Start of TEXT

Sir Hans Sloane, 1st Baronet, PRS (16 April 1660 – 11 January 1753) was an Irish physician, naturalist and collector noted for bequeathing his collection to the British nation, thus providing the foundation of the British Museum.
His name was later used for streets and places such as Hans Place, Hans Crescent, and Sloane Square in and around Chelsea, London - the area of his final residence - and also for Sir Hans Sloane Square in his birthplace in Ireland, Killyleagh.
Sloane was born on 16 April 1660 at Killyleagh in County Down, Ireland. He was the seventh son of Alexander Sloane (died 1666), agent for James Hamilton, second Viscount Clandeboye and later first Earl of Clanbrassil. Sloane's family had migrated from Ayrshire in Scotland, but settled in the north of Ireland under James I. His father died when he was six years old.
As a youth, Sloane collected objects of natural history and other curiosities. This led him to the study of medicine, which he went to London, where he studied botany, materia medica, surgery and pharmacy. His collecting habits made him useful to John Ray and Robert Boyle. After four years in London he travelled through France, spending some time at Paris and Montpellier, and stayed long enough at the University of Orange-Nassau to take his MD degree there in 1683. He returned to London with a considerable collection of plants and other curiosities, of which the former were sent to Ray and utilised by him for his History of Plants.
Sloane was elected to the Royal Society in 1685. At the same time, he attracted the notice of Thomas Sydenham, who gave him valuable introductions to practice. In 1687, he became a fellow of the College of Physicians, and the same year went to Jamaica aboard HMS Assistance as physician in the suite of the new Governor of Jamaica, the second Duke of Albemarle. Jamaica was fast emerging as a source of immense profit to British merchants based on the cultivation of sugar and other crops by the forced labor of West Africans—many from the Akan and other peoples of the regions which the English entitled the Gold and Slave Coasts.
However, Albemarle died in Jamaica the next year, so Sloane's visit lasted only fifteen months. During that time he noted about 800 new species of plants, which he catalogued in Latin in 1696; he later wrote of his visit in two lavishly illustrated folio volumes (1707–1725). He was the President of Royal College of Physicians and he became secretary to the Royal Society in 1693, and edited the Philosophical Transactions of the Royal Society for twenty years.
Sloane married Elizabeth Langley Rose, the widow of Fulke Rose of Jamaica, and daughter of alderman John Langley. They had three daughters, Mary, Sarah and Elizabeth,[a] and one son, Hans. Of the four children, only Sarah and Elizabeth survived infancy. Sarah married George Stanley of Paultons and Elizabeth married Charles Cadogan, the future Second Baron Cadogan. Income from the sugar produced by enslaved African laborers on Elizabeth's plantations at an area known as Sixteen Mile Walk fed the family fortunes in London and, together with Sloane's medical revenue and London property investments, gave him the wealth to collect on a vast scale.
Sloane encountered cacao while he was in Jamaica, where the locals drank it mixed with water, though he is reported to have found it nauseating. Many recipes for mixing chocolate with spice, eggs, sugar and milk were in circulation by the seventeenth century. After returning from Jamaica, Sloane may have devised his own recipe for mixing chocolate with milk, though if so, he was not the first. By the 1750s, a Soho grocer named Nicholas Sanders claimed to be selling Sloane's recipe as a medicinal elixir, perhaps making "Sir Hans Sloane's Milk Chocolate" the first brand-name milk chocolate. By the nineteenth century, the Cadbury Brothers sold tins of drinking chocolate whose trade cards also invoked Sloane's recipe.

End of TEXT
Start of INFORMATION SUPPLIED

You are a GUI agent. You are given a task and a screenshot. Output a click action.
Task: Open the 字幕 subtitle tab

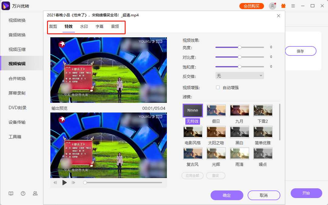(99, 26)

End of INFORMATION SUPPLIED

* [BRIEF]:
Please carry the text about Sir Hans Sloane forward, starting after its last sentence and keeping its style. Nothing in the data is needed here.

* [RESPONSE AREA]:
In pamphlets written concerning the sale by William Cockburn of his secret remedy for dysentery and other fluxes, it was stated for the defence that Sloane himself did not disdain the same kind of professional conduct; and some colour is given to that charge by the fact that his only medical publication, an Account of a Medicine for Soreness, Weakness and other Distempers of the Eyes (London, 1745), was not given to the world until its author was in his eighty-fifth year and had retired from practice.
In 1716 Sloane was created a baronet, making him the first medical practitioner to receive a hereditary title. In 1719 he became president of the Royal College of Physicians, holding the office for sixteen years. In 1722 he was appointed physician-general to the army, and in 1727 first physician to George II.
Sloane's fame is based on his judicious investments rather than what he contributed to the subject of natural science or even of his own profession. His purchase of the manor of Chelsea, London, in 1712, provided the grounds for the Chelsea Physic Garden.
His great stroke as a collector was to acquire in 1701 (by bequest, conditional on paying of certain debts) the cabinet of William Courten, who had made collecting the business of his life.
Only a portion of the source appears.